Best for: Anyone who needs a kanban board visual for communication — presentations, proposals, documentation, or process diagrams — rather than day-to-day task tracking.
Asana
Free tier: Up to 10 users, board view included
Collaboration: Real-time
Card customization: Limited on free (custom fields are paid)
Automation: Paid only
Asana's free tier includes a board view that works as a basic kanban board. You get task cards with assignees, due dates, tags, and subtasks. The interface is clean and the drag-and-drop experience is solid.
The catch: custom fields and automation rules are locked behind paid plans. Without custom fields, your cards are limited to Asana's default properties. Without automation, every card movement is manual. WIP limits are not available on any plan.
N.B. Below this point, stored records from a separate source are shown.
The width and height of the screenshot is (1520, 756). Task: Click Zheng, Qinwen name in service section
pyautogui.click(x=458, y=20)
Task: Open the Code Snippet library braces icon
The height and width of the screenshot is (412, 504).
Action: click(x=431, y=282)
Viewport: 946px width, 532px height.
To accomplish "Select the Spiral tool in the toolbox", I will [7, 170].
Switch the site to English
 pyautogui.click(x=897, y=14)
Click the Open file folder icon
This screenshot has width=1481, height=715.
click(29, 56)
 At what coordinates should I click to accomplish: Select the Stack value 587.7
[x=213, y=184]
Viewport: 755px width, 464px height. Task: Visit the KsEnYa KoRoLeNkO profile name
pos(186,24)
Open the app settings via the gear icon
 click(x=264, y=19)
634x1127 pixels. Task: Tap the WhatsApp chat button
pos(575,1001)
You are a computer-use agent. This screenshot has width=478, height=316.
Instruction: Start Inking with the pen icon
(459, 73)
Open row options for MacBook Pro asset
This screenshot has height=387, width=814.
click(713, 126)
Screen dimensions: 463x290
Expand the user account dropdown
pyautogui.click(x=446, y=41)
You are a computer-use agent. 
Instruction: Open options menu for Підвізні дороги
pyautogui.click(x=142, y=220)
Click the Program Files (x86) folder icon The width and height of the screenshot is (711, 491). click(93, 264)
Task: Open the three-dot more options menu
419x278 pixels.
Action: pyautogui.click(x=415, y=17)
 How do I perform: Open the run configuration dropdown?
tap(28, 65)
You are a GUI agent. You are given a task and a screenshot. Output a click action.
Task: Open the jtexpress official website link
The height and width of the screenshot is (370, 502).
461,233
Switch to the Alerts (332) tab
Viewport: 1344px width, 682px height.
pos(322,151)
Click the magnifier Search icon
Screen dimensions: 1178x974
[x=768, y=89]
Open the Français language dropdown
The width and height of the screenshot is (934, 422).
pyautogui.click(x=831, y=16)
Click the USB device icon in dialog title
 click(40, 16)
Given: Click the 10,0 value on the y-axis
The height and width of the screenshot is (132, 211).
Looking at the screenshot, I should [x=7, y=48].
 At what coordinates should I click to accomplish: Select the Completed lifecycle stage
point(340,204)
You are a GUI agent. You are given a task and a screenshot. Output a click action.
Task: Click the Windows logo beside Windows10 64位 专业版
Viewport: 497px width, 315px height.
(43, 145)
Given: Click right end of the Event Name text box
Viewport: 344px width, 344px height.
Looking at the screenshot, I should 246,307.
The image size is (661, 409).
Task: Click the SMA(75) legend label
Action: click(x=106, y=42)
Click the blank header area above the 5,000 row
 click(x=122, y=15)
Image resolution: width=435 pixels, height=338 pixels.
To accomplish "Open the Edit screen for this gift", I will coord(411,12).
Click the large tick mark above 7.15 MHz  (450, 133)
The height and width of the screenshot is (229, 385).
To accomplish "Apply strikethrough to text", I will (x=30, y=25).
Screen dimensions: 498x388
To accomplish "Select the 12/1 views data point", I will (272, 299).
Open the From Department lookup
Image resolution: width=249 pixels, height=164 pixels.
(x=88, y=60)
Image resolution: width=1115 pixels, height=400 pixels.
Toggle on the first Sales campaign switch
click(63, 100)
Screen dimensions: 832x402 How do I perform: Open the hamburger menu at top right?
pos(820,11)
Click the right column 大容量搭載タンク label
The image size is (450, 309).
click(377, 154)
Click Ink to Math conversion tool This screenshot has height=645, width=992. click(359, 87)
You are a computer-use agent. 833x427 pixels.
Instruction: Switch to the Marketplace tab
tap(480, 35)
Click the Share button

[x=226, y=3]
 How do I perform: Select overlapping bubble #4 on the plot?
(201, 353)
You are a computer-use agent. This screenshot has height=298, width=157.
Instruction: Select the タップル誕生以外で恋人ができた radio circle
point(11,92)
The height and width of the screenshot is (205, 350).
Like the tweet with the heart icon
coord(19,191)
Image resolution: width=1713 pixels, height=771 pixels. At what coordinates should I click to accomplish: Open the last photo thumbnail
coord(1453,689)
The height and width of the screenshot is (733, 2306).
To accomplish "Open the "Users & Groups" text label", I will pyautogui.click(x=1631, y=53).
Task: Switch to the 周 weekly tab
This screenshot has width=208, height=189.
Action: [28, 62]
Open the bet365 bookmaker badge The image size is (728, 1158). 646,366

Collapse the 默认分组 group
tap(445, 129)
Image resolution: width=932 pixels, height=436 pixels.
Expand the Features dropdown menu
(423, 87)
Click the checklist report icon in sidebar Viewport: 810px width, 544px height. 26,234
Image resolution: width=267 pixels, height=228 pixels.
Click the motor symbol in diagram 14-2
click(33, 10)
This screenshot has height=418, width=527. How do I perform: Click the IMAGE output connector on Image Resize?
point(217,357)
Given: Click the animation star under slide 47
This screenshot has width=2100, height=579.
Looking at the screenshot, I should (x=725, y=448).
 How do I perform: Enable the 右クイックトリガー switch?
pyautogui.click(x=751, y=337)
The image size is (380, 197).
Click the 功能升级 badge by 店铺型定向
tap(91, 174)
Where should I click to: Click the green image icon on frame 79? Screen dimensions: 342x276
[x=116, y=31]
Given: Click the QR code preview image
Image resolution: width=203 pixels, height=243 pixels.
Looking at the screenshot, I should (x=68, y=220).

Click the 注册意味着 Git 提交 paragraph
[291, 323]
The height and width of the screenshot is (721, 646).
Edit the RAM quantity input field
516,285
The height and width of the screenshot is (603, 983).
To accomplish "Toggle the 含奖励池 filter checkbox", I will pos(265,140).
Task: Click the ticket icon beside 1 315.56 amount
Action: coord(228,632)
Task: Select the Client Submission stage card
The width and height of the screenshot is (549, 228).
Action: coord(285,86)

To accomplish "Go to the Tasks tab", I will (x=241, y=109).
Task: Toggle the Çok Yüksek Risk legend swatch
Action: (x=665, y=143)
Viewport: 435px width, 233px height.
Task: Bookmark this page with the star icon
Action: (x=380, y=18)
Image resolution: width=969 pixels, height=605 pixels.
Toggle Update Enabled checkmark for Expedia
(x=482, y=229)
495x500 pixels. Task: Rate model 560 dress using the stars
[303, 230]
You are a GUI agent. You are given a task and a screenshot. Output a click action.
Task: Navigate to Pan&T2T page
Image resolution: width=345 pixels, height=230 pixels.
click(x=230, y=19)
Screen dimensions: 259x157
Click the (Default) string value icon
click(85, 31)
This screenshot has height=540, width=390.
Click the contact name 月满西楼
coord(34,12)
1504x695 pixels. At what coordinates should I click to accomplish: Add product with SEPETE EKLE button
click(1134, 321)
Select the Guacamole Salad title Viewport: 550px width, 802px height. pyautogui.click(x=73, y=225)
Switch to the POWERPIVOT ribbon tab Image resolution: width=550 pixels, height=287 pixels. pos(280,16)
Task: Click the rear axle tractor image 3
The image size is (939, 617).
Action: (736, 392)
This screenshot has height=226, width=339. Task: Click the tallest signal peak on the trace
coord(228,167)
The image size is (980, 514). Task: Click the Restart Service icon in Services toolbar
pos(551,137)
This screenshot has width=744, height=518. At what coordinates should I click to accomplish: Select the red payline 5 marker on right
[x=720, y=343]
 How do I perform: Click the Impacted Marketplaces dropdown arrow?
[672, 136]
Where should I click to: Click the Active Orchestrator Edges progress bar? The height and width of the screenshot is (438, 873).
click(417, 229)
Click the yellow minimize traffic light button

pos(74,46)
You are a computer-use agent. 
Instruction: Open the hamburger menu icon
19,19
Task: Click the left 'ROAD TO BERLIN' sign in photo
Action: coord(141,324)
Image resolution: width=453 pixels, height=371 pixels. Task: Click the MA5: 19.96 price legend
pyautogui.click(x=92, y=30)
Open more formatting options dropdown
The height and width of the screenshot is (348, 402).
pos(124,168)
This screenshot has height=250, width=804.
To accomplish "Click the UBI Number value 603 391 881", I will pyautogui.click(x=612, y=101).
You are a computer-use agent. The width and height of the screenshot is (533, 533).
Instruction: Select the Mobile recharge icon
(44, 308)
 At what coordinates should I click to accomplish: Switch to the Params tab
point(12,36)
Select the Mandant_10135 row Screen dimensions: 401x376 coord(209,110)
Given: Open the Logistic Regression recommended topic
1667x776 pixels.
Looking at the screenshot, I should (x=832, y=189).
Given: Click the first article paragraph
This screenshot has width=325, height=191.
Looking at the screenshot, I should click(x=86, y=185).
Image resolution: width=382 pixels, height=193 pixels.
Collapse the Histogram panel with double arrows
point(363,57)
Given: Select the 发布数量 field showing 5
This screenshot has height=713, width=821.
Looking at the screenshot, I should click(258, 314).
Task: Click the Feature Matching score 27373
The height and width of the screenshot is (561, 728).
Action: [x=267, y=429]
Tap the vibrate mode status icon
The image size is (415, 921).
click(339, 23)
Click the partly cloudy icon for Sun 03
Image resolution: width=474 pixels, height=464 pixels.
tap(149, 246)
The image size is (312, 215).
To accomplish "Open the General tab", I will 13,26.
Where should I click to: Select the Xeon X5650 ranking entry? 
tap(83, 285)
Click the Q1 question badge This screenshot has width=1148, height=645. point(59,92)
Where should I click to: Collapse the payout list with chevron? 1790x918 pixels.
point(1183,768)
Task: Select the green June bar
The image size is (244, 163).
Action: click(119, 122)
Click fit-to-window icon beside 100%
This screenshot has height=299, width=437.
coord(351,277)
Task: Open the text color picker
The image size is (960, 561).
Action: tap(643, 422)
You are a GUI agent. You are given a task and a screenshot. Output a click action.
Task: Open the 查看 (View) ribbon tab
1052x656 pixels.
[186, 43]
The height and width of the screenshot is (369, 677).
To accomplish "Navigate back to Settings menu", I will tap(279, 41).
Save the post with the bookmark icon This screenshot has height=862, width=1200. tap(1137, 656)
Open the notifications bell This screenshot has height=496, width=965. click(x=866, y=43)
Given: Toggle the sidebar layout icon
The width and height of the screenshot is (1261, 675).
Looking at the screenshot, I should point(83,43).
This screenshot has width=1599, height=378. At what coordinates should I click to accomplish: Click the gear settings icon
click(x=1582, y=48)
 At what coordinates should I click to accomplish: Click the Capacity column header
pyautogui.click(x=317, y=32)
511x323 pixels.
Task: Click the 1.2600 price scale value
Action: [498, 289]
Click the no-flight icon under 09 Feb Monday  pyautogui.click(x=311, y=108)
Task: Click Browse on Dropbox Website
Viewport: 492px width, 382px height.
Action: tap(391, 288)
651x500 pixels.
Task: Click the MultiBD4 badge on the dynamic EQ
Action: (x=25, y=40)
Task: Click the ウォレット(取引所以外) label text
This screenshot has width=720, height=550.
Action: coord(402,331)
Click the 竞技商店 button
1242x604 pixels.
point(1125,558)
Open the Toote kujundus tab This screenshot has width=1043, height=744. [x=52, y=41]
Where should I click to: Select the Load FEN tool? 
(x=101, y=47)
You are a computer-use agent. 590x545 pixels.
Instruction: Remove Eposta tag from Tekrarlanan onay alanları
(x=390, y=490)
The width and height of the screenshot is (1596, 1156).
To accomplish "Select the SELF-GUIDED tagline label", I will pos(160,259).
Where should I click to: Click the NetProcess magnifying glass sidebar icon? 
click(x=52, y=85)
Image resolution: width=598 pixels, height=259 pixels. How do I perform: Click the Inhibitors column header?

For simple workflows with small teams, the free tier works. For anything requiring customization or process automation, you'll need to upgrade — and Asana's paid plans start at $10.99/user/month, which adds up.
Best for: Small teams wanting a clean, simple kanban board for basic task management, who don't need custom fields or automation.
Quick Comparison
| Tool | Free Plan | WIP Limits | Automation | Custom Fields | Best For |
|---|---|---|---|---|---|
| Trello | 10 boards | No | 1 rule/board | Via Power-Ups (paid) | Simple kanban for small teams |
| Notion | Unlimited | No | Basic | Unlimited | Teams already in Notion |
| Jira | 10 users | ✓ | 100 runs/mo | ✓ | Agile dev teams |
| ClickUp | Unlimited | No | 100 actions/mo | ✓ | Feature-rich PM platform |
| GitHub Projects | Unlimited | No | Built-in (dev) | ✓ | Dev teams on GitHub |
| CodePic | Unlimited | N/A | N/A | N/A | Visual communication |
| Asana | 10 users | No | Paid only | Paid only | Simple boards, clean UI |
How to Choose
If you want the simplest kanban experience: Trello. It does one thing well and the free tier covers most personal and small-team use.
If your team already lives in Notion: Use Notion's board view. No new tool to learn, no context switching.
If you need proper WIP limits and agile kanban methodology: Jira is the only free tool on this list with native WIP limit support. The complexity is the price you pay.
If you want kanban inside a full PM platform: ClickUp gives you the most features for free, though the interface takes time to learn.
If you're a dev team on GitHub: GitHub Projects. Zero friction, direct integration with your code workflow.
If you need a kanban board for a presentation, proposal, or document: CodePic. It's not a project management tool, but for communicating workflows visually, it's faster and more flexible than screenshotting any of the above.
The reality is that most free kanban tools are good enough for basic board usage. The differences show up when you need automation, WIP limits, or deep integrations — and those features are often where the paywall kicks in.